━━ DATA UNDER STUDY

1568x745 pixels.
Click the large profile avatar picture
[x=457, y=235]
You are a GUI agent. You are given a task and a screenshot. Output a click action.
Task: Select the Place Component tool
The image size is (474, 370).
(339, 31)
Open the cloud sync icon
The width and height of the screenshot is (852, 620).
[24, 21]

━━━━

WHAT THE TASK REQUIRES |
Word for word, repeat every entry listed above.

YOUR RESPONSE |
1568x745 pixels.
Click the large profile avatar picture
[x=457, y=235]
You are a GUI agent. You are given a task and a screenshot. Output a click action.
Task: Select the Place Component tool
The image size is (474, 370).
(339, 31)
Open the cloud sync icon
The width and height of the screenshot is (852, 620).
[24, 21]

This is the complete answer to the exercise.